Cutco Corporation, formerly Alcas Corporation, is an American company that sells knives, predominantly through direct sales or multi-level marketing. It is the parent company of CUTCO Cutlery Corp., Vector Marketing, Ka-Bar Knives, and Schilling Forge. Its primary brand is named Cutco.

The company was founded in 1949 by Alcoa and Case Cutlery (hence "Al-cas") to manufacture stainless steel knives for Alcoa's WearEver Cookware division. Alcoa purchased Case's share in the company in 1972, and Alcas became a separate private company in 1982 after a management buyout. In 1985, the company acquired Vector Marketing Corporation.
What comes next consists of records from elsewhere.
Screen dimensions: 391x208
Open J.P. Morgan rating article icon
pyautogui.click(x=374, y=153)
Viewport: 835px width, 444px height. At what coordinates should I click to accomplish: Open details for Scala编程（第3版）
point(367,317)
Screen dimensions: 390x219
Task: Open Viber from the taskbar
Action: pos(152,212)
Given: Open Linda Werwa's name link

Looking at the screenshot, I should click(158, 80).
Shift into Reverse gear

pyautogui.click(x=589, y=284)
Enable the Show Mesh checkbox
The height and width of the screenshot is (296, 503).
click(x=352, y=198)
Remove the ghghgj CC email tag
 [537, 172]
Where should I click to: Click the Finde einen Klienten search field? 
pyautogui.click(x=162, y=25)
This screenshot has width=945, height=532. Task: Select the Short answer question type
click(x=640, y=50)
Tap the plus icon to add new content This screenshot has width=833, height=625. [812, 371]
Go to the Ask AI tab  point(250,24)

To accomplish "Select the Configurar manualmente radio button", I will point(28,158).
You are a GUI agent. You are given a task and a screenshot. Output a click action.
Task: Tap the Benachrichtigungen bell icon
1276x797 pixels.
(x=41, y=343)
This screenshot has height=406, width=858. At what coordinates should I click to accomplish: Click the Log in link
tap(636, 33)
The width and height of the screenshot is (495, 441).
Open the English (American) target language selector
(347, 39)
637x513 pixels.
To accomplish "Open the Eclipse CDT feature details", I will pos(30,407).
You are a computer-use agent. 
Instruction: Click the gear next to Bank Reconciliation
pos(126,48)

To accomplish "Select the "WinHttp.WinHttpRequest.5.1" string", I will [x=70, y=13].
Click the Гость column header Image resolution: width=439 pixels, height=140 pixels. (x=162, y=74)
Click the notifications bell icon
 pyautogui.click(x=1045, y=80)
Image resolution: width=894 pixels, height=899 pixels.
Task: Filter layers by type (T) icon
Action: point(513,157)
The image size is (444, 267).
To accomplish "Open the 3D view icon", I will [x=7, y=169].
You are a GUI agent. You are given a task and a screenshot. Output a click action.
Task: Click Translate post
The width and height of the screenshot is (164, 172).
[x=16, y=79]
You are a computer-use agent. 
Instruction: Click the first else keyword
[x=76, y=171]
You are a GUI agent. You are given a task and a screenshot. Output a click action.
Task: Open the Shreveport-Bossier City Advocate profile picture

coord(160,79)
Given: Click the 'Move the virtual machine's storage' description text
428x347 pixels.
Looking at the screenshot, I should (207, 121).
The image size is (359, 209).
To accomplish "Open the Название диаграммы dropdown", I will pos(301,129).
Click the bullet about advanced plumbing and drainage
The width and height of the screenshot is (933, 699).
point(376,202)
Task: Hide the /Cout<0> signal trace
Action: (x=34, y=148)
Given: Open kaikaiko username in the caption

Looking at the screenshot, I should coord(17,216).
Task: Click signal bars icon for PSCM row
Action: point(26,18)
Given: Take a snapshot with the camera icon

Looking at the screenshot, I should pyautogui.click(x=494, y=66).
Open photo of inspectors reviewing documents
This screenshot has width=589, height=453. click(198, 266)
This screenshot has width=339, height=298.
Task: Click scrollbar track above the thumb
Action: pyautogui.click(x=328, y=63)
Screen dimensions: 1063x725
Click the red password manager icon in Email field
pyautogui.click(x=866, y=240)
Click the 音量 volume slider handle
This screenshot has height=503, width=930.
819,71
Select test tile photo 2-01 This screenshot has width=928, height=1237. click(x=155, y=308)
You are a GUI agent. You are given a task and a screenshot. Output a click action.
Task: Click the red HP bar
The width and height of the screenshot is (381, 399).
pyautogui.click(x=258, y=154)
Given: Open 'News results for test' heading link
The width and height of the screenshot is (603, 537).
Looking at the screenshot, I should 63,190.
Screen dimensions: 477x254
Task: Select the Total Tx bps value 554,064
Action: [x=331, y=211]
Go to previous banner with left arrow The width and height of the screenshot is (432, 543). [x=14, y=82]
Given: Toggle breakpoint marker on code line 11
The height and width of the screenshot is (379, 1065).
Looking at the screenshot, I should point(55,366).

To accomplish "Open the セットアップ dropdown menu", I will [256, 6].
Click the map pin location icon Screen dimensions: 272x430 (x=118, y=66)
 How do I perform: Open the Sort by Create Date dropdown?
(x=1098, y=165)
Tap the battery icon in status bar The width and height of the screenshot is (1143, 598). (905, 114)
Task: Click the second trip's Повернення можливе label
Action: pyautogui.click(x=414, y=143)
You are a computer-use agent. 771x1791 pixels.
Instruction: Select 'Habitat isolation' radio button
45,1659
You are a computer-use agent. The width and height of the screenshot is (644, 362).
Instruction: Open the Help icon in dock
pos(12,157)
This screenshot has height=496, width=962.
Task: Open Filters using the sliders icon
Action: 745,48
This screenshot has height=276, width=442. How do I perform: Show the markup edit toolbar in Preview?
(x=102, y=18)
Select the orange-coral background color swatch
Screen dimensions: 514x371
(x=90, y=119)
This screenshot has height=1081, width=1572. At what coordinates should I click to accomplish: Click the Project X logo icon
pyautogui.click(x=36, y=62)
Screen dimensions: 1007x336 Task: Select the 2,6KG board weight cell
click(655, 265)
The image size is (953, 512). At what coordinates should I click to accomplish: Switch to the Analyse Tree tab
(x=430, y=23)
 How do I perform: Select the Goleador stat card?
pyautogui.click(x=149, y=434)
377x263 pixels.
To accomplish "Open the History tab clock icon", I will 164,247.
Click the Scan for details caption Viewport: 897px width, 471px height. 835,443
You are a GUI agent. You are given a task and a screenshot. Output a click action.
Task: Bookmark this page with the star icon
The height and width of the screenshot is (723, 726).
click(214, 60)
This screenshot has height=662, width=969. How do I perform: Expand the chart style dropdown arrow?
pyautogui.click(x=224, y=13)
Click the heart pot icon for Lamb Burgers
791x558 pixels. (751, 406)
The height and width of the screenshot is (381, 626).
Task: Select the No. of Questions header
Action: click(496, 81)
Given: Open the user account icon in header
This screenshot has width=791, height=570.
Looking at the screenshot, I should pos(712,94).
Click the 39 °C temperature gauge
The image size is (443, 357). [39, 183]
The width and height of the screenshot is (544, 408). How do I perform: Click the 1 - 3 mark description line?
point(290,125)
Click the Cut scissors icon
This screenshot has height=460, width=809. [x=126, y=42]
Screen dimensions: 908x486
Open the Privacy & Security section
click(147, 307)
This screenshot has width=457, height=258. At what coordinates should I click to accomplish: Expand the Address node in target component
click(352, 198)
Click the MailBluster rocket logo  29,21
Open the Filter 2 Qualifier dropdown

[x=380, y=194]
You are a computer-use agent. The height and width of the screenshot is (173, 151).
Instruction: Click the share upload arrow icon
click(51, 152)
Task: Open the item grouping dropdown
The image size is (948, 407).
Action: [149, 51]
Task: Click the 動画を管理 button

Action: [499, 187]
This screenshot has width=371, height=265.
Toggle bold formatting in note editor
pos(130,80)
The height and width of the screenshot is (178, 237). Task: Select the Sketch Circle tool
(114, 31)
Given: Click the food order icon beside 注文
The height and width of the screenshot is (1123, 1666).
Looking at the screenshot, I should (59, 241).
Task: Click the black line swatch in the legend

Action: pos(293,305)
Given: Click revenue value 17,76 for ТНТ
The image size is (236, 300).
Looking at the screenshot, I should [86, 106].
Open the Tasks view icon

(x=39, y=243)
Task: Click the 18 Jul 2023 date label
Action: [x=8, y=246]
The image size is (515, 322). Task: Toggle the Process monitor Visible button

In early 2009, Alcas changed its name to Cutco, the name of the primary product.

Products 

Cutco is a brand of cutlery and kitchen accessories directly marketed to customers through in-home demonstrations by independent sales representatives who are mostly college students. More than 100 kitchen cutlery products are sold under the Cutco name, as well as a variety of kitchen utensils, cookware, sporting, and outdoor knives.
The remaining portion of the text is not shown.